With a duration of nearly two hours and a half (145 minutes), All That’s Left of You takes viewers on a journey through the history of Occupied Palestine, from the Zionist takeover of 1948 all the way to the present. Inspired by real-life events, the story focuses of Salim (Saleh Bakri). He is still a young boy in the year Israel is founded. He lives comfortably in a large house with his parents and two siblings of roughly the same in port city of Jaffa (next to Tel Aviv). The bombs begin to drop as they hear that Haifa has already fallen to the settler-colonialists.
Mum is convinced that the their former British “protectors” will help them, an illusion quickly dispelled by dad: “they are backstabbers”, he quips assertively. The couple expresses indignation that none of their Arab “brother nation” has come to their rescue as European Jews steal their land and livelihoods. The bomb attacks intensify. They seek shelter with other families. It becomes increasingly clear that they will never reclaim their old house, orange grove and peaceful lifestyle. The family used to sell the most fragrant oranges of Palestine to all of Europe (the claim that Queen Elizabeth loved their produce is a little strange, as the monarch first inherited the throne in 1952). Their trade now belongs firmly to the past. So they move to the Occupied West Bank.
The year is now 1978 and Salim is married to Hanan (played with great aplomb by the film director and writer Cherien Dabis). They have three children of their own, including chirpy and clever Noor. The family continues to grapple with colonial terrorism. IDF soldiers casually and gratuitously terrify Palestinians. Salim and Noor are nearly shot at point blank because they broke a curfew in order to fetch some medication for grandpa. They force Salim to scream from the bottom of his lungs: “I’m a coward” and “your mum was a whore”, while facing his soon. The soldiers allow them to live, but not before mortifying father and s0n with their loud, sadistic and adolescent laughter. Those who have seen Oscar-winning No Other Land (Yuval Abraham, Basel Adra, Hamdan Ballal and Rachel Szor, 2024) or so many other Palestinian documentaries know that such behaviour is not exaggerated. Israel forces routinely humiliate and kill Palestinians in the West Bank, and their tactics are nothing short of grotesque and perverse
Fast forward another 10 years to 1988. Noor is now a handsome teenager (Muhammad Abed Elrahman). His priority is to meet girls around his age, however a twist of fate (or rather: a Zionist bullet) derails his precarious coming-of-age, while also throwing the entire family into disarray. This is the most powerful part of this interesting yet occasionally prescriptive drama. Salim and Hanan must make a decision of moral a complexity comparable to Sophie’s Choice (Alan J. Pakula, 1982). The following sequences interrogate the ethics of compassion, solidarity, war, physical integrity, nationality and individuality. Just that could be a film in itself. The conversations are profound and sobering. The final decision that humanity is resistance is laudable however painful.
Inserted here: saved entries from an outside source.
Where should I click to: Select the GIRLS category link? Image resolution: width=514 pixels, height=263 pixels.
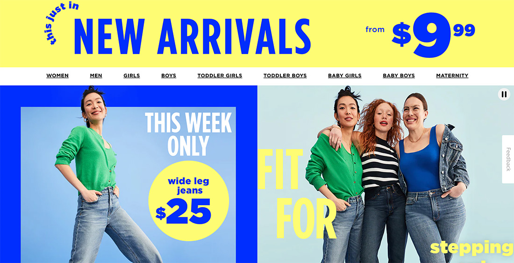(131, 76)
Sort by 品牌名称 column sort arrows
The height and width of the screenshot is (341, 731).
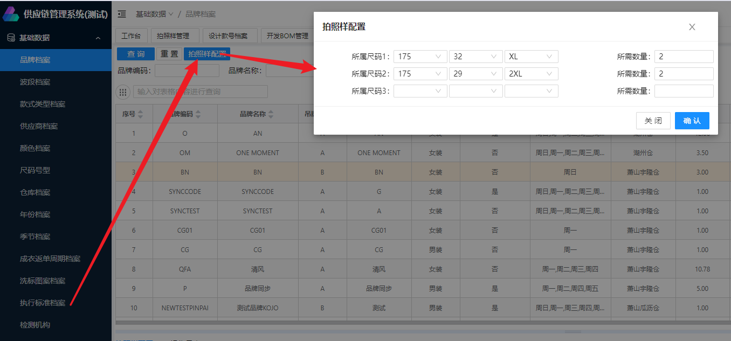(x=271, y=114)
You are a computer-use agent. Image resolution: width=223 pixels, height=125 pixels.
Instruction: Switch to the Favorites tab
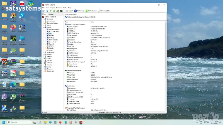pos(51,14)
The year is now 2022. Elderly Salim and Hanan travel to Haifa and to Jaffa in order to visit the house where they once lived. The realisation that Israel has stolen not only their land, but also appropriated their food and culture, is a daunting one. In yet another very powerful scene, Hanan meets with the enemy: a young Israeli man who possesses their most valuable family item. His lack of sensibility is earth-shattering. His disregard for Palestinian life and identity represents the collective mindset of a nation with a heart of stone, completely indifferent to the suffering of those who should be their best friends.
The film title has various connotations. It refers to the land, to the culture, and also to the human body. Palestinians continue to cling to whatever is left of their country and history, while also having to pick up the body parts of their loved ones.
Saleh Bakri is perhaps Palestine’s most widely-recognised actor at present, featuring in British-Palestinian drama The Teacher (Farah Nalbusi, 2023) and Moroccan LGBT+ drama The Blue Caftan (Maryam Touzani, 2022), amongst many other films. His brother Adam and his father Mohammad (also two very well-known actors in their own right) play the younger and the older version of Salim’s father Sharif.
All That’s Left of You premiered in the Proxima Competition of the 59th Karlovy Vary International Film Festival, where this piece was originally written Also showing atb the 5th Red Sea International Film Festival. In cinemas on Friday, February 6th. An enlightening, concise and educational pice of fiction.